Napoli, non è Gattuso la mente o il braccio della crisi. Forse al momento non è neppure la figura più lucida nello scenario azzurro, certamente è sul banco degli imputati per il calo di rendimento, con alcune prestazioni poco decenti come quella di Verona (decisivo in senso negativo con i cambi), della squadra dagli inizi di dicembre. Ormai sono due mesi, il saliscendi continua, tanti, troppi, si appellano al modulo, all’assetto tattico, a Zielinski che gioca troppo alto e che dovrebbe finire nei tre di centrocampo, alla mediana a due, a Hysaj che gioca a sinistra con quel vuoto che è sempre più profondo da quasi tre anni, ma è il falso problema. A Verona, per esempio, tutti ruotavano, cambiavano posizione, anche Insigne a metà campo, per sfuggire alla morsa dei veneti, all’uomo contro uomo di Juric. Modulo, numeri, no. Non è la causa, potrebbe essere in alcuni casi una coordinata alla principale. Ma soggetto, predicato e complemento vanno tutti in altra direzione.

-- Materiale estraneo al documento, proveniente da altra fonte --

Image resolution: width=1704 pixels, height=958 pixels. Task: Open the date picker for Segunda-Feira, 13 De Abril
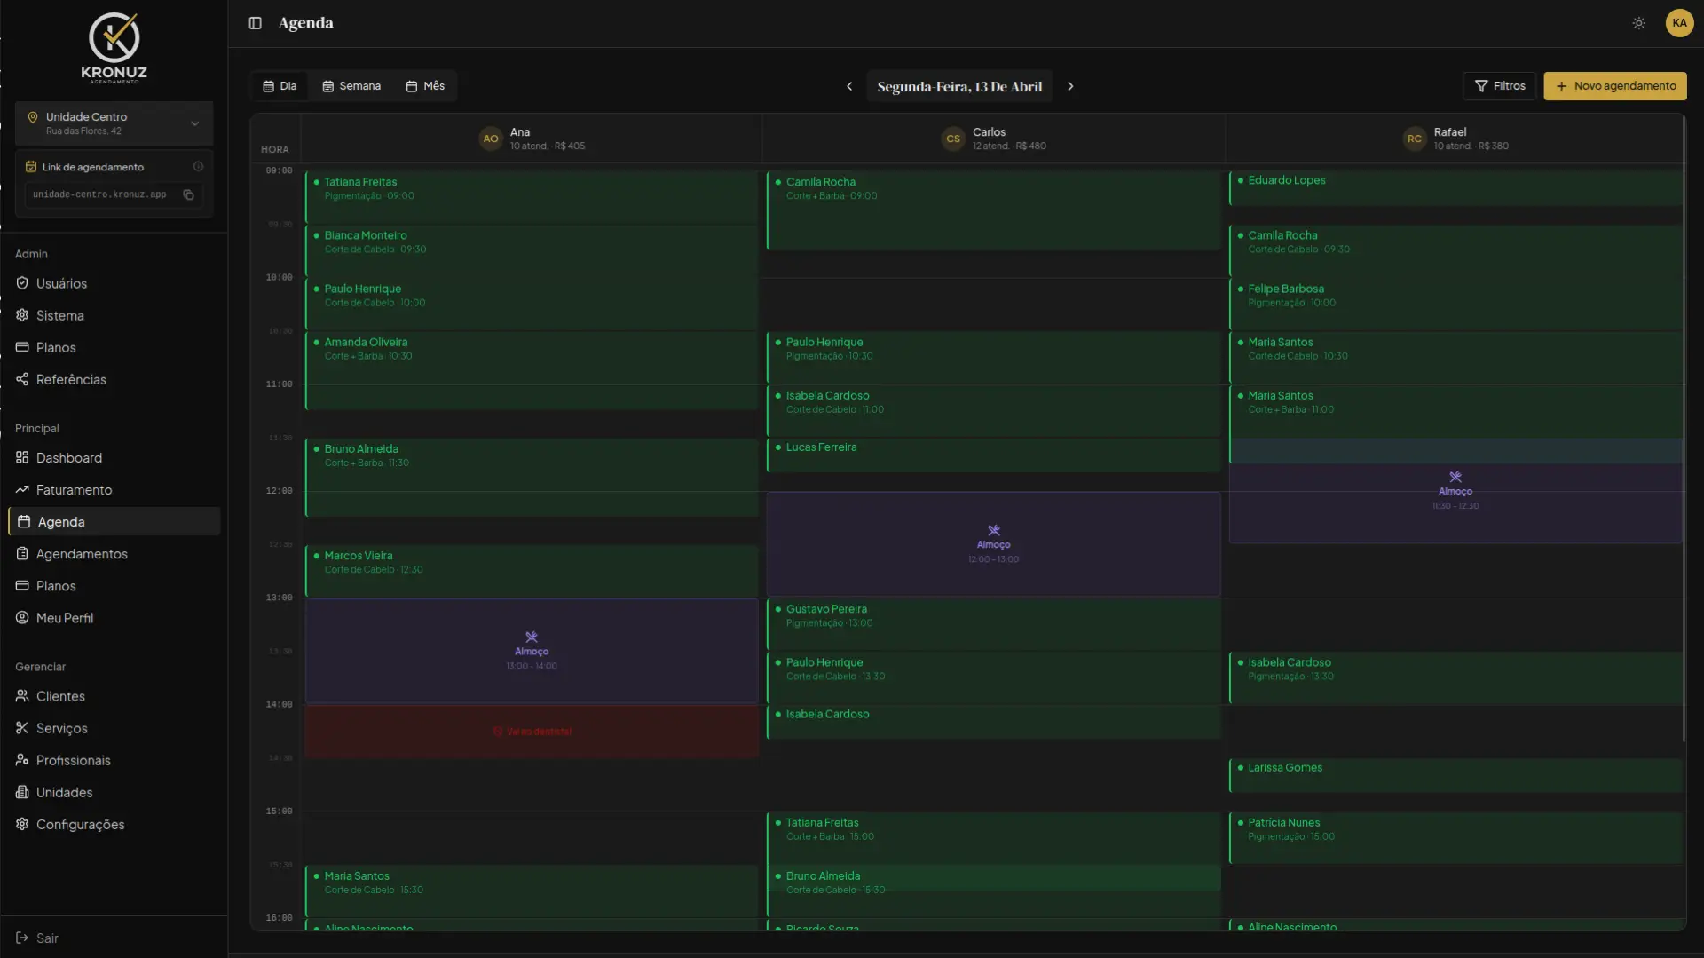point(959,86)
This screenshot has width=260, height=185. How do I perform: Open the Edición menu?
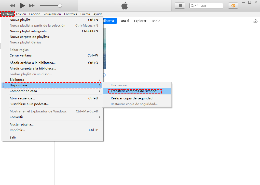pyautogui.click(x=21, y=14)
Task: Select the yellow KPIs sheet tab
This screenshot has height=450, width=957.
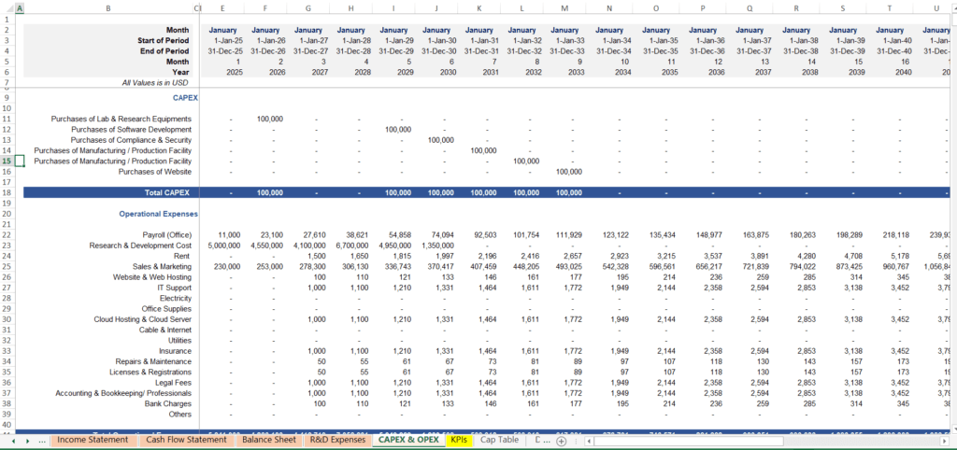Action: click(x=459, y=440)
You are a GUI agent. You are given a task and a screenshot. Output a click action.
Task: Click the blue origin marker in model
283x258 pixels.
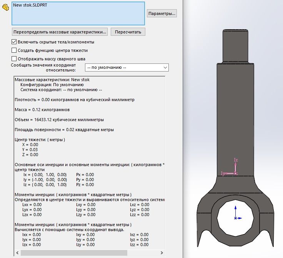coord(235,217)
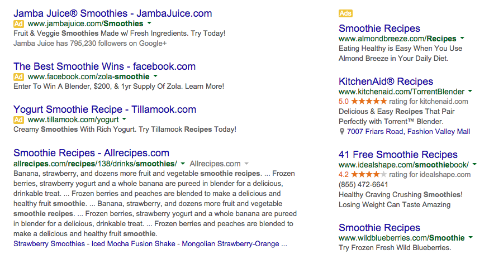Click the Ad badge beside the tillamook.com URL
The height and width of the screenshot is (254, 489).
coord(18,119)
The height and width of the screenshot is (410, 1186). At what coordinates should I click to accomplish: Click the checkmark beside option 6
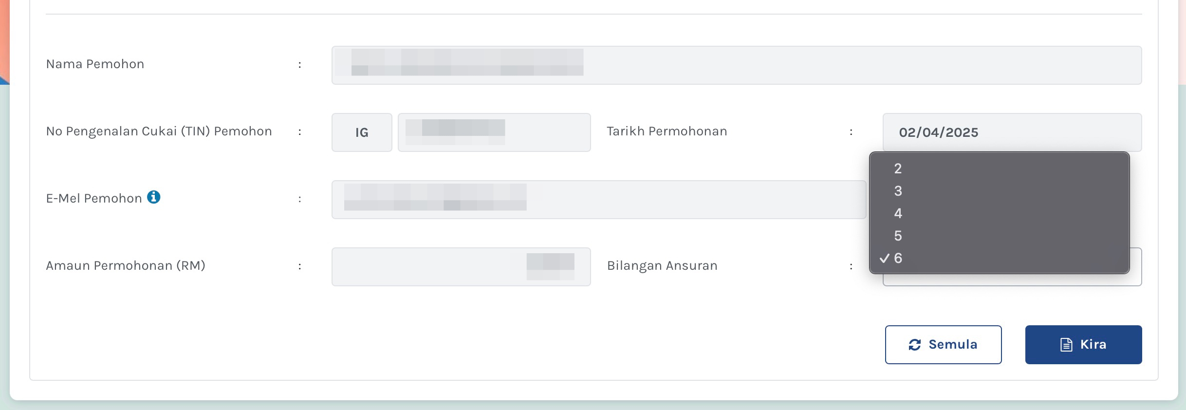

NAPOLI, NO AL #GATTUSOOUT, E’ IL MOMENTO DI ADL

Certo, per il Napoli serve la scossa, il cambio di marcia. La continuità. Ma è un obiettivo realmente ottenibile. Può darsi di no. E non è pessimismo, una stagione così strana, anomala, con squadre che passano da imprese a capitomboli rumorosi, può riservare qualsiasi tipo di sceneggiatura da febbraio a fine aprile. E Gattuso ha mostrato, al netto delle critiche, alcune costruttive e centrate, altre nemmeno da pesare, che è in grado di compattare un gruppo, dare anima e identità. Ma può fino a un certo punto. A Napoli ci è già passato Carlo Ancelotti, che ha contribuito alla causa con scelte sconsiderate, anche assecondando un mercato senza il ricambio dei leader storici in uscita nel post-Sarri, ora rischia di passarci anche Rino: questa squadra, sopravvalutata, eccellente in un paio di ruoli ma tremendamente scoperta in altri, è per sua natura, ontologicamente ambigua, mutevole, non continua. L’elenco parte da Insigne, che pure mette anima, piedi e cuore, più di altri, e si allarga a Zielinski, Fabian, Koulibaly, Manolas, Meret, anche Mertens che non è (e non è certo una colpa) un leader come Lukaku, Ibra, Ronaldo, tutta gente che è di qualità, ma con poca voglia di vincere. Alcuni a fine ciclo e non venduti, altri con poco fuoco dentro da sempre. Gattuso l’ha ammesso, il veleno non si allena. In questa squadra manca. C’è spesso la reazione dopo uno schiaffo subito, poi riemerge la puzza sotto il naso, l’attrazione per la tecnica senza garra. Così, con questa rosa, è difficile trovare un filotto. Si passa dai sei gol alla Fiorentina alla nauseante ripresa di Verona. Se i migliori sono questi, come si esce dalla buca? E quindi, per pochi mesi, in attesa della necessaria ricostruzione, lasciando andar via chi ha la valigia pronta da mesi anche a prezzi più contenuti e ripartendo da atleti con uno spessore psicologico differente, Aurelio De Laurentiis è chiamato a intervenire. Rafforzando la posizione del tecnico, stringendo un patto di non belligeranza con la squadra. Tutti assieme, tra alti e qualche basso in meno, per un posto in Champions. E poi, la ricostruzione. Ma con idee chiare.